_Exercise description:_ A faithful copy is needed of the lines below from the one with "Open the HOME menu tab" up to and including the one with "The height and"; set it down with no pictures and no other lines.
- Opening Delimiter -
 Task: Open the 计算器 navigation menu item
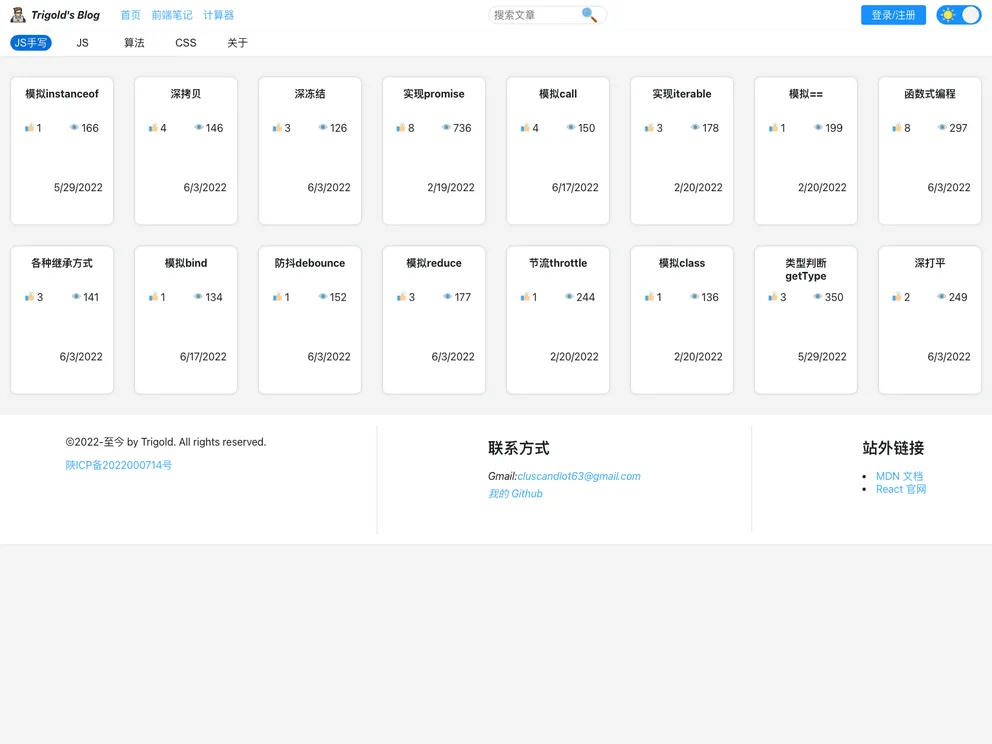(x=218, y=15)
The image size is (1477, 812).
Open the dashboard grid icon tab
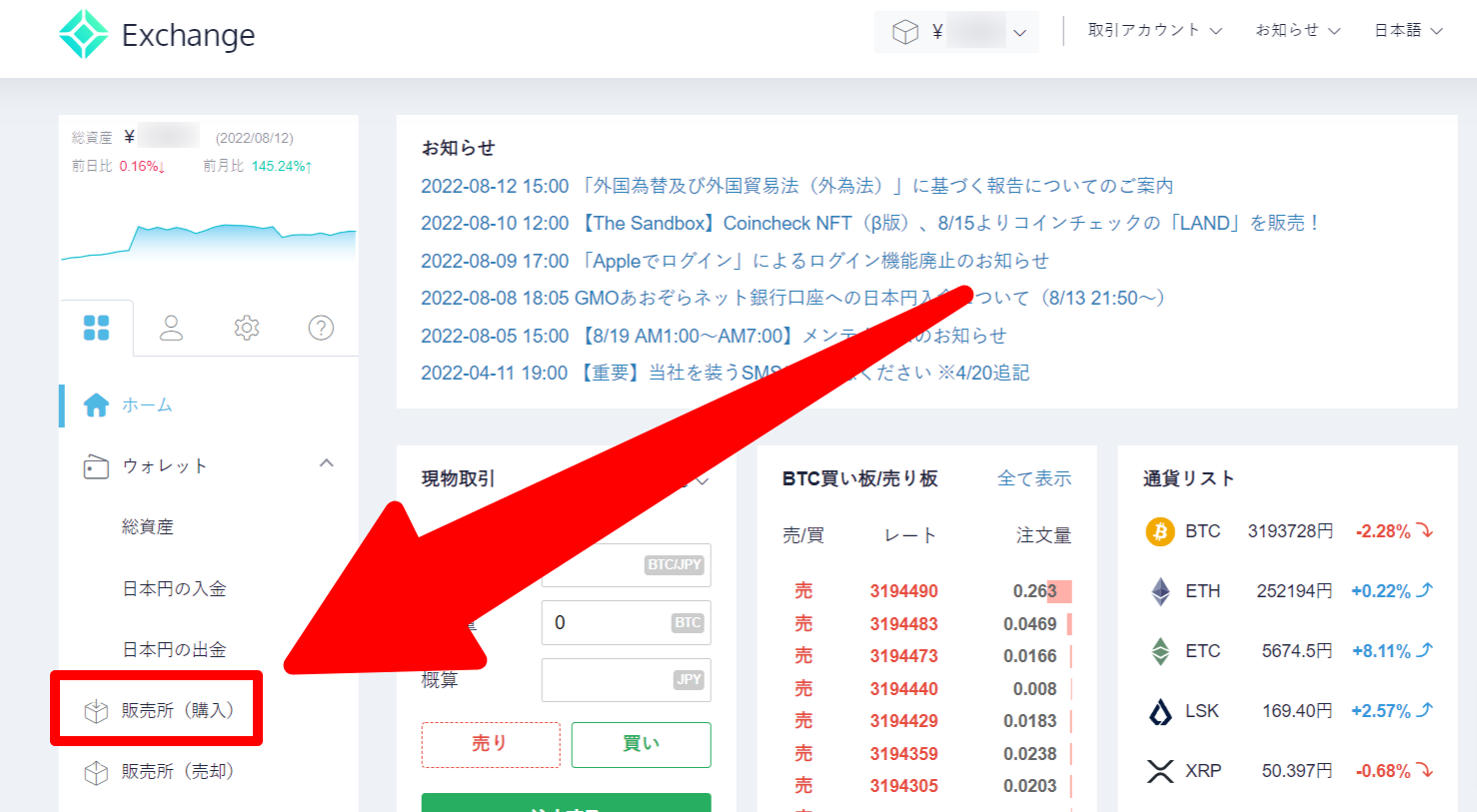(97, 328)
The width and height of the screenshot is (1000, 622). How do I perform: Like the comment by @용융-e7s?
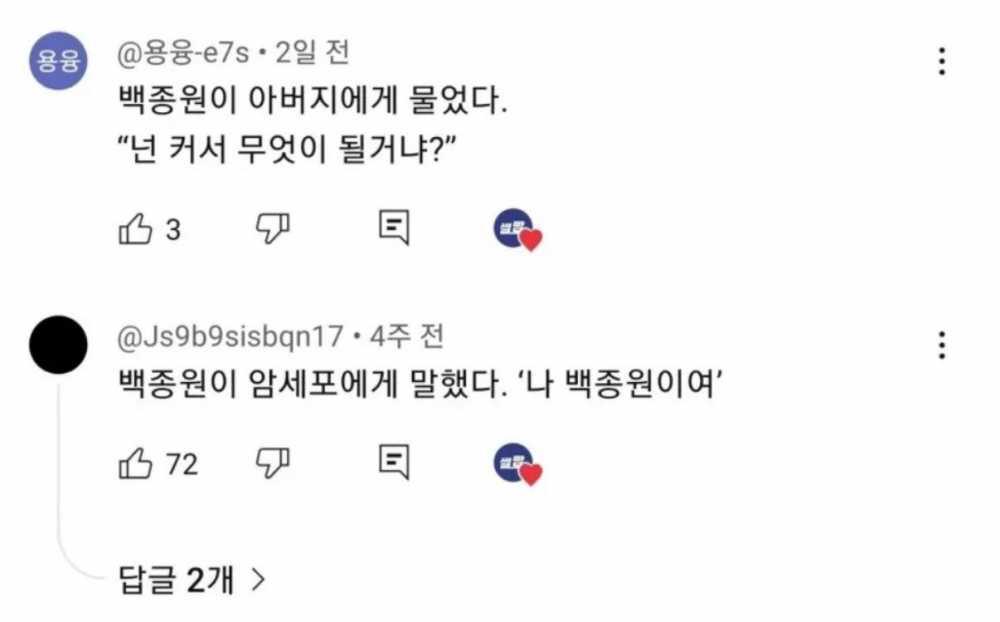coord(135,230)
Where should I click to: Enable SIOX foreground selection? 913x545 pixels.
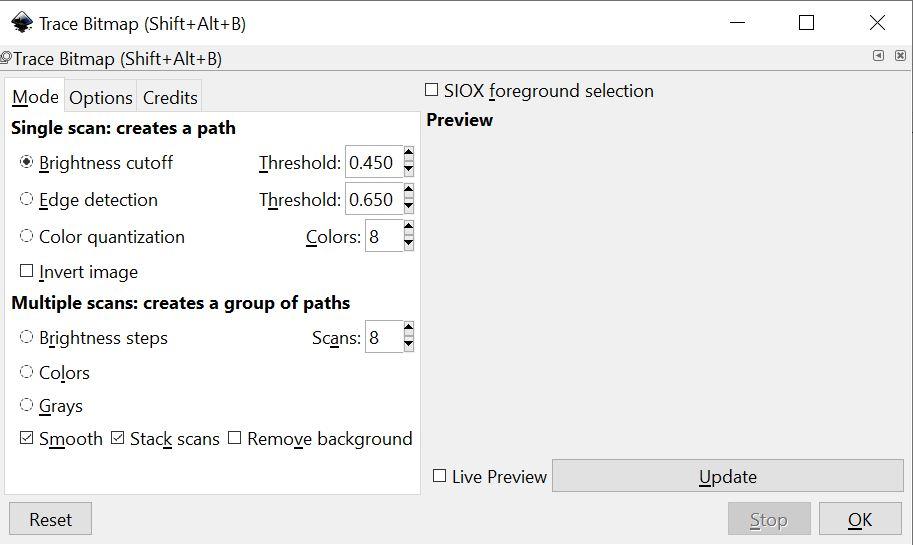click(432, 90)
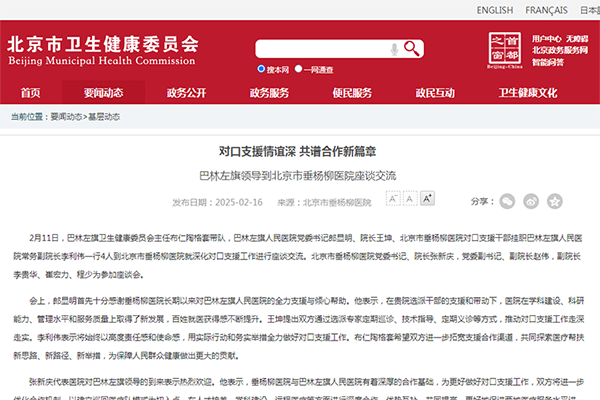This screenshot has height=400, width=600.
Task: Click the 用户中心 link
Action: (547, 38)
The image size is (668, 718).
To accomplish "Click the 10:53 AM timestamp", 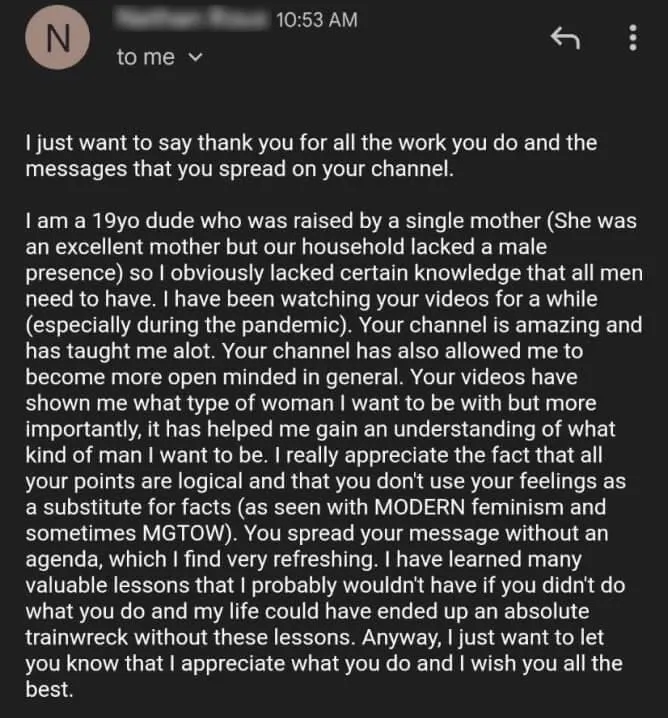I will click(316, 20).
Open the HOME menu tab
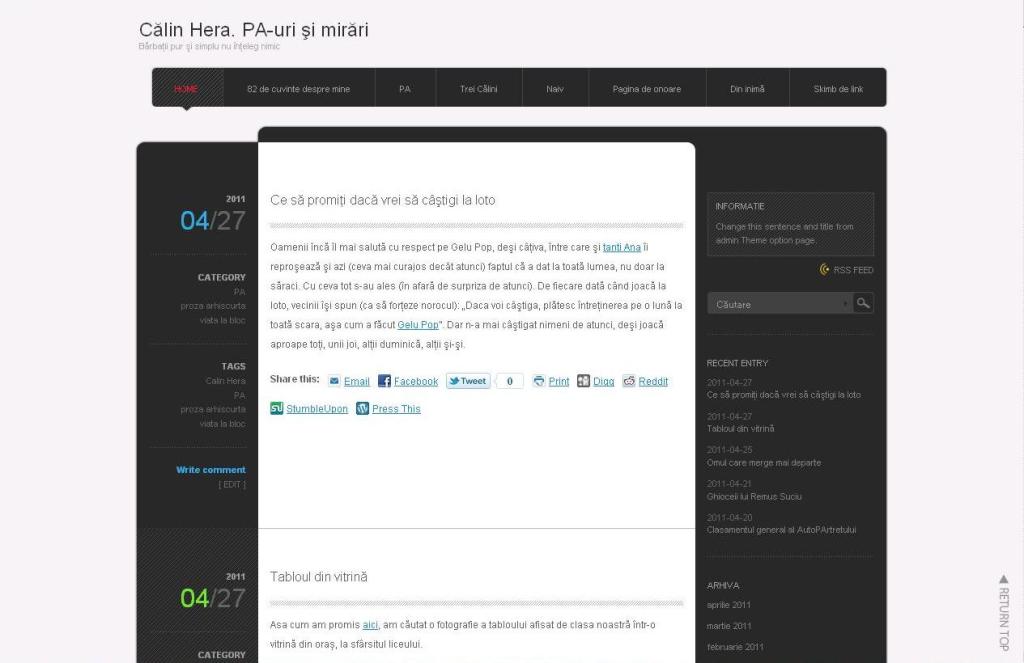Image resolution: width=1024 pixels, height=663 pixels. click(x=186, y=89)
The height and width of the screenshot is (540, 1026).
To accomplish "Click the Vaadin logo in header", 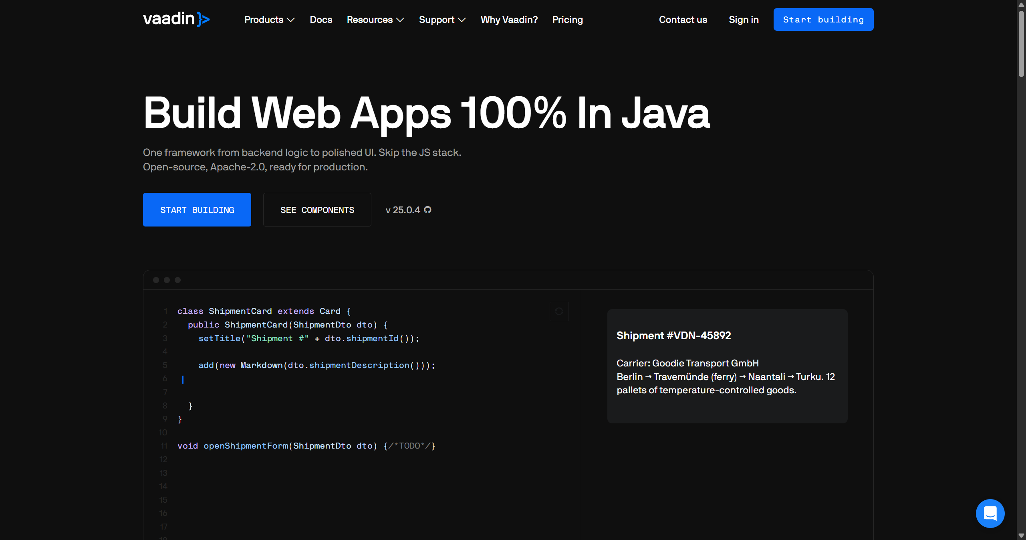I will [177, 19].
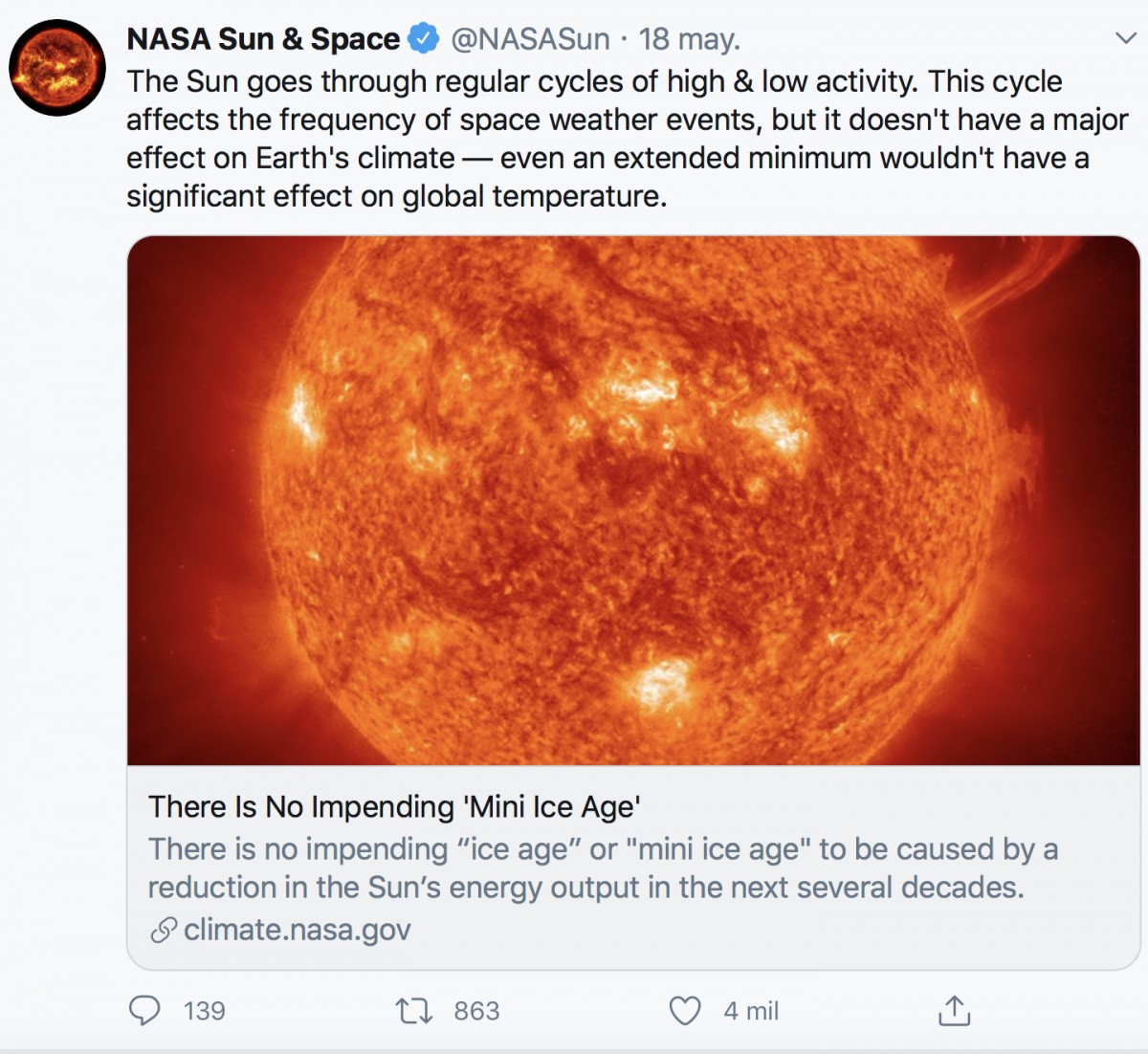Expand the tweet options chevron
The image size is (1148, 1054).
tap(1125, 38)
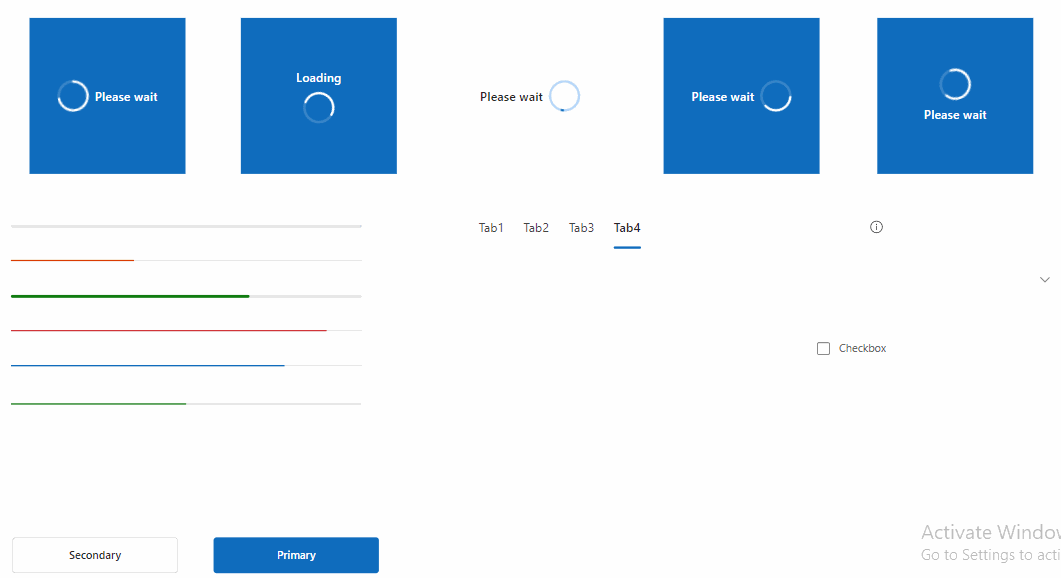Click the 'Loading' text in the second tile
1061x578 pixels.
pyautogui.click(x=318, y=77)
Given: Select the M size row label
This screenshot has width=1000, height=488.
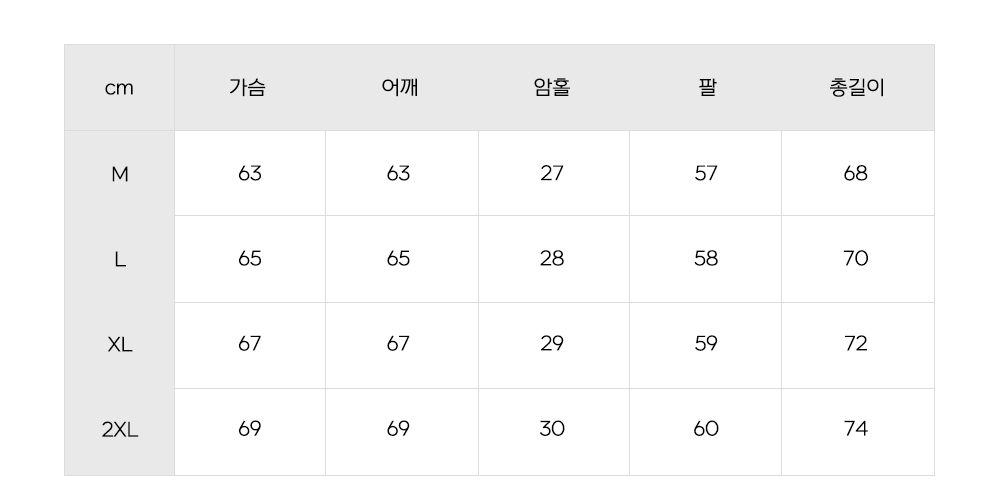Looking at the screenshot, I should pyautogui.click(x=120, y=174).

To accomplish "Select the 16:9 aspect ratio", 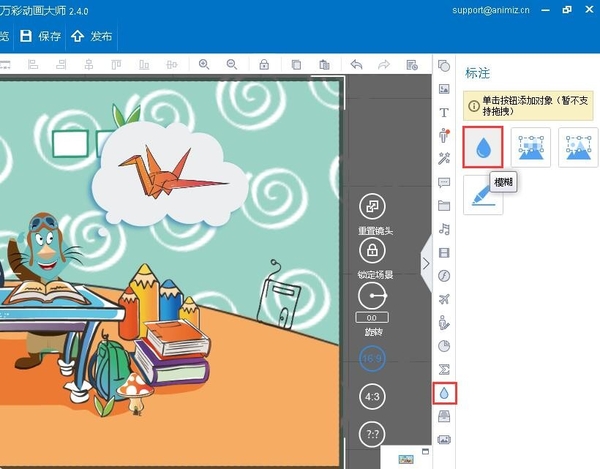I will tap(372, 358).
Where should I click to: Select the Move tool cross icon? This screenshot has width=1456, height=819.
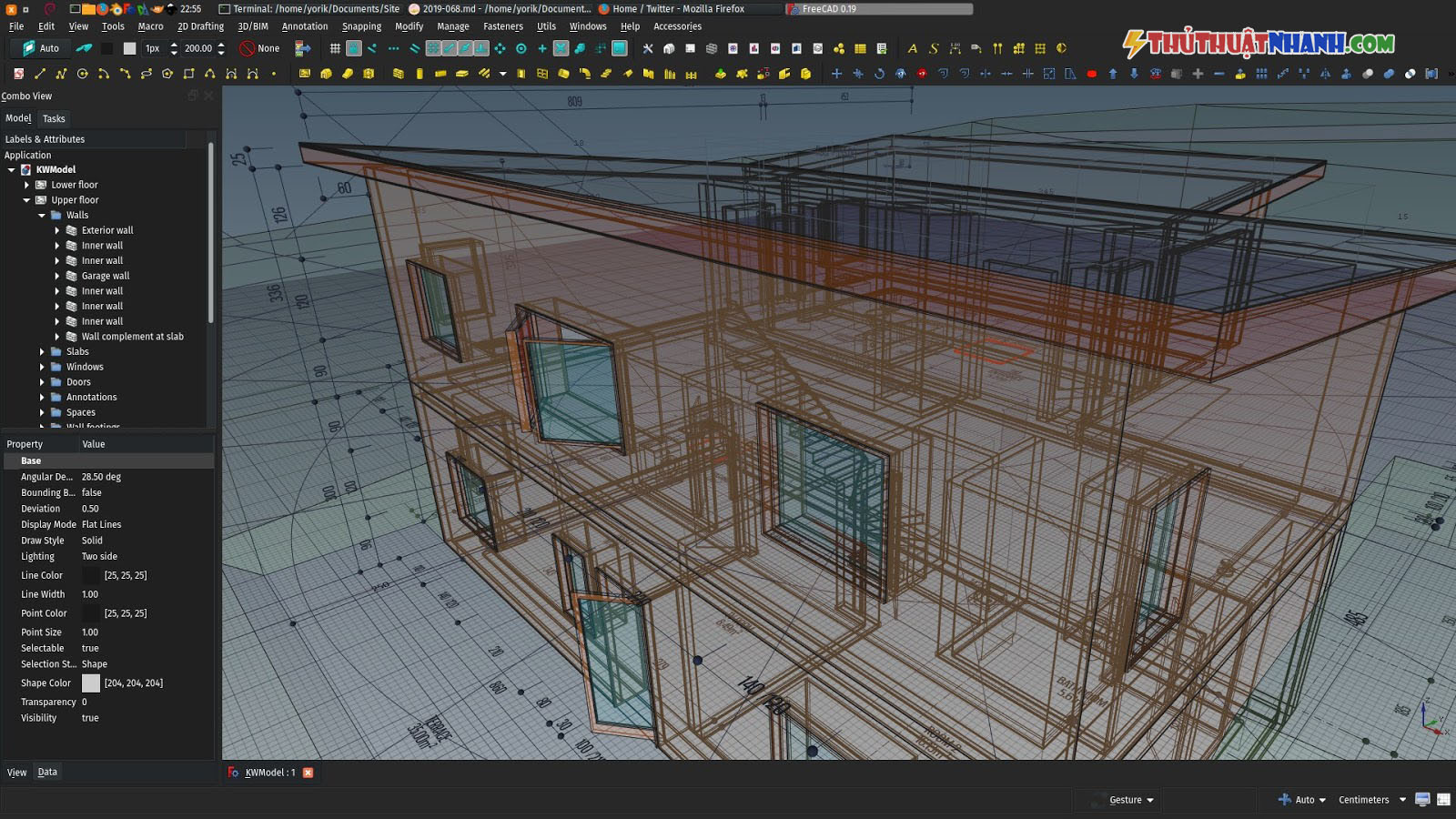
- Closing Delimiter -
_Your solution:_
Open the HOME menu tab
Image resolution: width=1024 pixels, height=663 pixels. click(x=186, y=89)
The height and width of the screenshot is (540, 1026).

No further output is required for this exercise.